One such candidate is Patrick Brown, former leader of the Ontario PCs.
It’s no secret that Brown is running for Brampton’s top job. Brown threw his hat in the ring on July 27 with just minutes to spare before the deadline.
He’d previously been running for Regional Chair, an election that was effectively cancelled by Premier Doug Ford in a bid to shrink regional government.
Brown’s latest campaign marks his third this year alone, following his run to regain his seat as leader of the Ontario PCs (after he initially resigned) and then his run for Peel Regional Chair.
Understandably, things can get a little confusing. Brown was a city councillor in Barrie, an MP, and then an MPP before he went on to be the leader of the Ontario PCs. Brown spent almost all of his political career in Barrie, making it all the more surprising that he’s now claiming his deep roots in the city spurred his foray into Brampton politics.
In an interview with the Globe and Mail, it appears Brown forgot exactly which city he was running in. He said, “I think this is a great place where I can contribute and help. It’s a city that’s hurting … and I think it’s a great place to serve. And I want to be a great mayor of Barrie, I want to get …” stopping to correct himself he says, “A great mayor of Brampton. I want to get this city back on track.”
Of course, the internet wouldn’t let the blunder slide without some commentary, so naturally, people took to Twitter.

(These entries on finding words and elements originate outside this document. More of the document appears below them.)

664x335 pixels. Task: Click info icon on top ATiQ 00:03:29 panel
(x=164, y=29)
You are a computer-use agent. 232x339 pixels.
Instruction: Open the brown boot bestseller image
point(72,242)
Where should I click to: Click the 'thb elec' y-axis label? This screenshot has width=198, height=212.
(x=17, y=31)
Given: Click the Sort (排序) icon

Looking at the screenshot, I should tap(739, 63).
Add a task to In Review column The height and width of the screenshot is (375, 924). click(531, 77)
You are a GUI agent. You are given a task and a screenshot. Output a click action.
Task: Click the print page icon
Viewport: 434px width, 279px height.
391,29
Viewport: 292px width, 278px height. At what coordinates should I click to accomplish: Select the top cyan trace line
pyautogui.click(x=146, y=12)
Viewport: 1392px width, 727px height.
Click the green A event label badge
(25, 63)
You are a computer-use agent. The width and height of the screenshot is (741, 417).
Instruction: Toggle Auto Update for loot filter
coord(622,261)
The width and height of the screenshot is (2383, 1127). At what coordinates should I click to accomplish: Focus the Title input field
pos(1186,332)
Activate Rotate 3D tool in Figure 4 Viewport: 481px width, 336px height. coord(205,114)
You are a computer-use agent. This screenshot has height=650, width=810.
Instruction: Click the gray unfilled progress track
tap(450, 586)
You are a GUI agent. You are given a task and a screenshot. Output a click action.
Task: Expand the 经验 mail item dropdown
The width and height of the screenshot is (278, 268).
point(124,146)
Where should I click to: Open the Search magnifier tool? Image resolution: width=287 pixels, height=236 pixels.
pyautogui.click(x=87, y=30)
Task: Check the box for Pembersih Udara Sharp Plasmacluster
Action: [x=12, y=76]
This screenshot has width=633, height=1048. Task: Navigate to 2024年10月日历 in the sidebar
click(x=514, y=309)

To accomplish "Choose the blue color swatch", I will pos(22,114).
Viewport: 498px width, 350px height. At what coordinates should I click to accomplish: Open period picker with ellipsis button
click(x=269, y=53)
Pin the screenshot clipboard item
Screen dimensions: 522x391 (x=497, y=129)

Patrick getting ready for next public address pic.twitter.com/KSOIyUtix1
— Andrew deGroot (@adegroovy) October 1, 2018
— Kevin Montgomery (@kemosite) September 30, 2018
The Ontario government website offers plenty of career retraining opportunities… Just sayin', …. 🙄 pic.twitter.com/s4iiCfQOhI
— Blair W Carrigan (@BlairCrgn) September 30, 2018
Watch out Bobcaygeon, you could be next.